ASP Essilfie made the call during the National Commission for Civic Education’s (NCCE) community engagements with the Chorkor Zonal Branch of the Ghana National Tailors and Dressmakers Association and the Agege Zonal Branch of the Beauticians and Dressmakers Association on the topic “The Rule of Law and Anti-Mob Action’’ in Accra.
Citing the case of the late Major Maxwell Adam Mahama, who was brutally lynched by a mob in Denkyira Obuasi in the Central Region whilst on official duty, Mr Essilfie said when people lose hope in the justice system, they tend to put the law into their own hands, which according to him, should not be the case.

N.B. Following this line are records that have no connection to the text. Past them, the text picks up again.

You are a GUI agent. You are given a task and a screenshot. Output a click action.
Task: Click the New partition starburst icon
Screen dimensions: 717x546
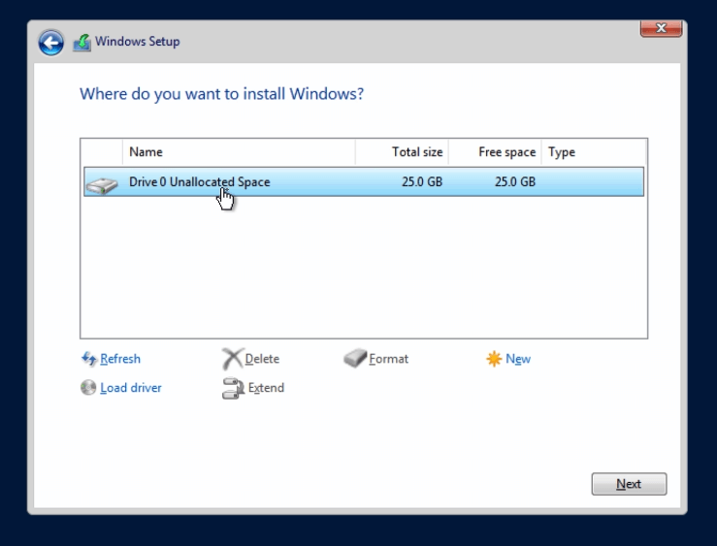click(494, 359)
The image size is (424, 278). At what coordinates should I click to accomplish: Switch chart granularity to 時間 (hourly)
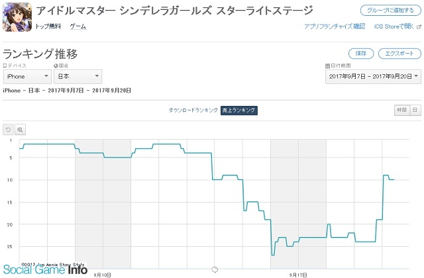coord(402,110)
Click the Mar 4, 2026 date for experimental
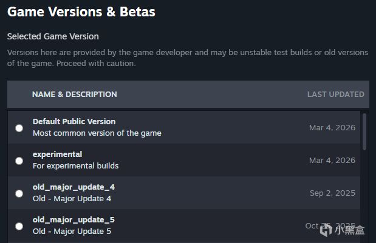The image size is (376, 243). click(x=332, y=161)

He therefore called on the public to report any criminal activity or suspected criminals to the nearest police station instead of taking the laws into their own hands.
“People must be patient when an alarm is being raised on a suspected thief and must do the needful by taking such suspects to the police station to ascertain the truth or identities of the suspects,” he said.
Bemoaning the bad practice where some police officers collect bribes before issuing Police Statement forms to victims during emergency cases, Mr Essilfie explained that the police service is still in the process of putting measures in place to weed out the bad nuts in the service to boost public confidence in the police.
He pledged the support of his outfit to help anybody who reports criminal cases to the Korle-Bu Police Station, saying that, “If you report the case to the police and you are treated unfairly by any police personnel, you can personally call on me at the office.’’
Mr Stephen Y. Heymann, the Officer-in-Charge of the Ablekuma South-West Sub-Metro of the National Commission for Civic Education spoke on corruption and how it affects society.
He said the level of corruption is so high in the country to the extent that people with the requisite qualifications find it very difficult to gain employment whilst people who lacked those qualifications have been placed in good positions on the job market.
He further explained that corruption affects the developments of the country and reduces the trust of foreign investors in the economy, adding that, all hands must be on deck to tackle it from all angles.